General Info

Visit Canvas for the Zoom lecture link.

Announcements

March 30, 2021

Welcome to CS166, a course in the design, analysis, and implementation of data structures. We've got an exciting quarter ahead of us - the data structures we'll investigate are some of the most beautiful constructs I've ever come across - and I hope you're able to join us.

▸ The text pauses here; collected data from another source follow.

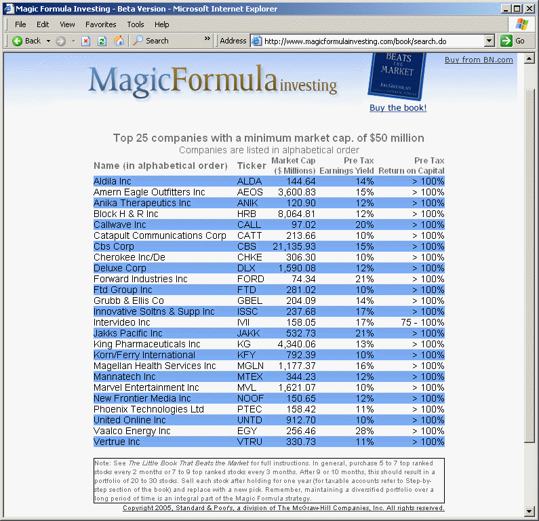
Task: Go to the Home page icon
Action: (119, 41)
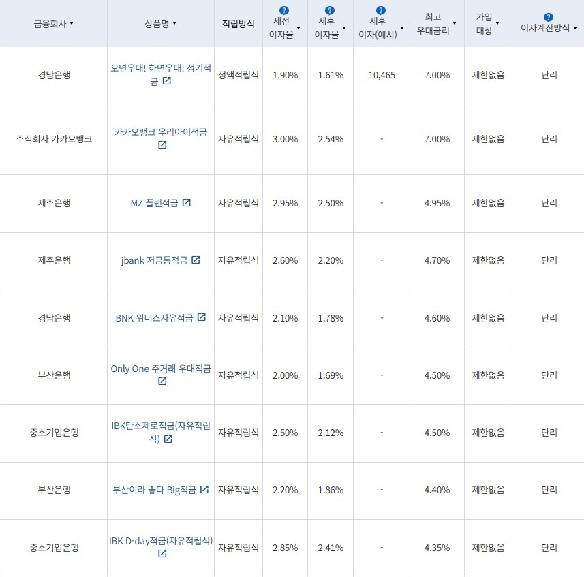Click external link icon beside IBK D-day적금
Screen dimensions: 584x577
tap(161, 555)

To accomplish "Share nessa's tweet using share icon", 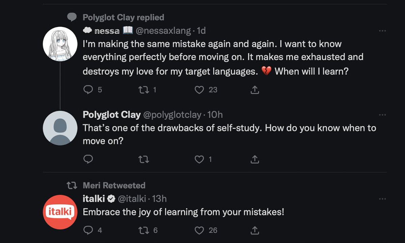I will [x=255, y=89].
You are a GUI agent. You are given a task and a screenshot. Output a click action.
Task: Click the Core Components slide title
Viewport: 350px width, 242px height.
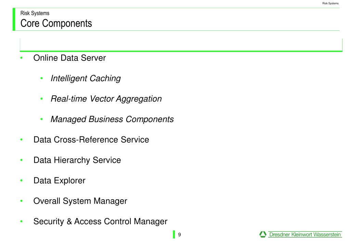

CS166 has two prerequisites - CS107 and CS161. From CS107, we'll assume that you're comfortable working from the command-line; designing, testing, and debugging nontrivial programs; manipulating pointers and arrays; using bitwise operators; and reasoning about the memory hierarchy. From CS161, we'll assume you're comfortable designing and analyzing nontrivial algorithms; using O, o, Θ, Ω, and ω notation; solving recurrences; working through standard graph and sequence algorithms; and structuring proofs of correctness.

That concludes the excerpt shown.